BUT time passed and Bylant betrayed no part of his purpose again. He had lingered on in Chelsea, and finally announced he would make no visits that year, nor return to New York until after Christmas; and while he told Gita frankly that he was remaining on her account, he was as matter-of-fact as if he were a tutor reluctant to leave a promising pupil.

Two days after Gita had sketched out her platform Mrs. Pleyden called her on the telephone and invited her for dinner on the following evening.

“You see, my dear, it is over four months since your grandmother’s death, and you must be dull at times,” she said with crisp sympathy. “I am sure she would agree with me that you should begin to see more of your future friends and associates (she means men, thought Gita), and before you go to New York for the winter. It will make things so much easier for you. And we are very informal. The men do not dress for dinner—of course the girls do!—but when the men are let off that means we are really informal.”

Gita, nothing loath, as Eustace would be there to sustain her, permitted herself to be frankly bored once a week and made no pretense of listening to anyone but Bylant; who sat always at the right of his admiring hostess.
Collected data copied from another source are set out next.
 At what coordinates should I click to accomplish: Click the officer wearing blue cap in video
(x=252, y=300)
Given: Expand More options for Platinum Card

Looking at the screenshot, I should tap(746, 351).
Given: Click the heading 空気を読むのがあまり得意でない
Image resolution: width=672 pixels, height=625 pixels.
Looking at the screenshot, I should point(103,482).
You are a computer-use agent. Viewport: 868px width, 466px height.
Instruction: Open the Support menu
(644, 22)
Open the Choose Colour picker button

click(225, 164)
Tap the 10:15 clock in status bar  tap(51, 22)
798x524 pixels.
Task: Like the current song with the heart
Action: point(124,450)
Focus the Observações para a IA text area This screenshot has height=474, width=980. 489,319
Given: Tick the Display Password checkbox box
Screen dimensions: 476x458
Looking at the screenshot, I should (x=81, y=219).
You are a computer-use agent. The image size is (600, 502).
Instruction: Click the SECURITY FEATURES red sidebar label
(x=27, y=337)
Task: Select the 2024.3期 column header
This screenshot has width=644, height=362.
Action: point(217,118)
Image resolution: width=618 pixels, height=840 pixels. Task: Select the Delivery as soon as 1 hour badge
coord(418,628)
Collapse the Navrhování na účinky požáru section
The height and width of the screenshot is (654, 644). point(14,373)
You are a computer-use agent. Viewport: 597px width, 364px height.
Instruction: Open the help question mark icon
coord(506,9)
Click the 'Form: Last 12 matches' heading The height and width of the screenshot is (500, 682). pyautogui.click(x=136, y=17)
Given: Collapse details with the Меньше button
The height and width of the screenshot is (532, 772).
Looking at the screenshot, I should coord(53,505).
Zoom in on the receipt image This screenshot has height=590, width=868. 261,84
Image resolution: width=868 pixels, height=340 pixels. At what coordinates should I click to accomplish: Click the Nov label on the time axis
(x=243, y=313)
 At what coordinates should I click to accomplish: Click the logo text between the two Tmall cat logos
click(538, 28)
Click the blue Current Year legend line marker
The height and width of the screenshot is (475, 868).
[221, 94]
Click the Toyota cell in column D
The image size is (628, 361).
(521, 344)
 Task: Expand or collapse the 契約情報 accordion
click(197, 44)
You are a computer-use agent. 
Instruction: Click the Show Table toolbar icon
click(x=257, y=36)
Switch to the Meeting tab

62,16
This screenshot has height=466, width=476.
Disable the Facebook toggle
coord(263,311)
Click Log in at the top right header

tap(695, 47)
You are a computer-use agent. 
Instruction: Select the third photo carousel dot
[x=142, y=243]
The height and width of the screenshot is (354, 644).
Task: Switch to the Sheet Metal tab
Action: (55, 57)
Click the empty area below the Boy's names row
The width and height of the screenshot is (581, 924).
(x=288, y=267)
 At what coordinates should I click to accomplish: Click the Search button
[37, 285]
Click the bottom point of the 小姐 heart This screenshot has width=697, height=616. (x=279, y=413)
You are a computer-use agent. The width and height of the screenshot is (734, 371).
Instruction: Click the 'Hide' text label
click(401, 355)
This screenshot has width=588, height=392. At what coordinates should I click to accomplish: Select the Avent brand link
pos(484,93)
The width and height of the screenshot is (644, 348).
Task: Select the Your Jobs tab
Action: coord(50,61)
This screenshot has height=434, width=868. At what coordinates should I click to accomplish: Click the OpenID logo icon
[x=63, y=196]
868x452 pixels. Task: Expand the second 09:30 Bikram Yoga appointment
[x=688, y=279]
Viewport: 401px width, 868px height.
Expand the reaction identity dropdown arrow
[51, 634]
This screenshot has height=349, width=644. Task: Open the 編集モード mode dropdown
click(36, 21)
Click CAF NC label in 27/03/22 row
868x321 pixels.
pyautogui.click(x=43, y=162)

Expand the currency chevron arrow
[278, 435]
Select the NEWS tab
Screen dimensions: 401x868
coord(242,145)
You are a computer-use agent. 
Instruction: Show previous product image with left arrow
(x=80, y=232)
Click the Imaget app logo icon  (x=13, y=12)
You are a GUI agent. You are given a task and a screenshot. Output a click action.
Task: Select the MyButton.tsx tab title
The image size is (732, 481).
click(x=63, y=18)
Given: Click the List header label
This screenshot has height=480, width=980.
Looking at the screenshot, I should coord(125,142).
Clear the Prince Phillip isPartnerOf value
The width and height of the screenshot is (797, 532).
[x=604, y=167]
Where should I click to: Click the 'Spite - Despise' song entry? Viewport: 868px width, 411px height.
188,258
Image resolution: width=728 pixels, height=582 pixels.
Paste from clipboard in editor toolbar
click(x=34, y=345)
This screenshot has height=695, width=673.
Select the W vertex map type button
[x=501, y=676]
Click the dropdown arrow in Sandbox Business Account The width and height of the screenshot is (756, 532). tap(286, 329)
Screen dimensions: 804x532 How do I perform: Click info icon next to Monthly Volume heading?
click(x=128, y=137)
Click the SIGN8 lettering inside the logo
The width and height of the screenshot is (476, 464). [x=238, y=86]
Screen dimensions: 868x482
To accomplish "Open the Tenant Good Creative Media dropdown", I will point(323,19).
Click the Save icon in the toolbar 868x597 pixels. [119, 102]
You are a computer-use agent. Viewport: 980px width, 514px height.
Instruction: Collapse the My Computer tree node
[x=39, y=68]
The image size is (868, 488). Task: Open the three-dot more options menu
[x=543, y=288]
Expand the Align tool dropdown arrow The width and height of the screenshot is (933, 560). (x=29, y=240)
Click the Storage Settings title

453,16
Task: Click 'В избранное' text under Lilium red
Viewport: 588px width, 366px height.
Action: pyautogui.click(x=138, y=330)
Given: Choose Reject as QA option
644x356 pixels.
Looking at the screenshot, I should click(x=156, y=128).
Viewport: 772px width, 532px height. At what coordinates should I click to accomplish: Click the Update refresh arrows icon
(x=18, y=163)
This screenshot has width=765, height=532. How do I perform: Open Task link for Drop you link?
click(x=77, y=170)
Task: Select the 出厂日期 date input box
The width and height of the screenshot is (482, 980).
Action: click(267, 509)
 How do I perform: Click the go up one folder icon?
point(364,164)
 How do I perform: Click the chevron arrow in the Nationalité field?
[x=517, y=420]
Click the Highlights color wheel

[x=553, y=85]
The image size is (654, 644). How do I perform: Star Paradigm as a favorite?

His mellow voice came to her across the excited chatter of the others, who, as she had expected, said nothing that interested her, even when she understood what they were talking about.

Bylant had his more distinguished friends down occasionally and one night he brought three to the manor to dinner. Gita dressed herself with even more interest in her appearance than usual and ordered Topper to bring up three bottles of vintage champagne from the cellar, and the cook to excel herself. At last she was to meet three of the most famous of the sophisticates, her future companions and friends. But one was fat, one was bald, and one after his second glass of champagne fell into a sentimental monologue inspired by his wife and two children. Nevertheless, their talk at times was scintillating and provocative, and their manner to herself irreproachable. One of the men at Polly’s last dinner had tried to snatch her hand under the table, his ankle receiving an answering caress from the sharp heel of her slipper; but these men, either because they were more interested in her dinner than herself, or because they looked upon her as Bylant’s private preserve, gave her no cause for future disquiet. She knew so much of their world from Eustace and Elsie that she was able to follow their somewhat random and ejaculatory talk and interpret their casual allusions. Their criticism of this author and that was given with sharp finality, and she rather admired their air of omniscience. She hoped she would acquire it herself when she was one of them. And they were rather lovable creatures, for their blasting comment was without bitterness and it was pleasant to bask in the atmosphere of people so thoroughly pleased with themselves. It was apparent they had a genuine appreciation of Eustace Bylant’s work, and took a friendly interest in Elsie’s. At Polly’s the conversation had been mainly of bootleggers. Not that this subject was one of indifference to the sophisticates; far from it; but the accident of fortune commanded a wider range of interests; and perhaps they were not averse from displaying their resources to this handsome young hostess who hung on their words.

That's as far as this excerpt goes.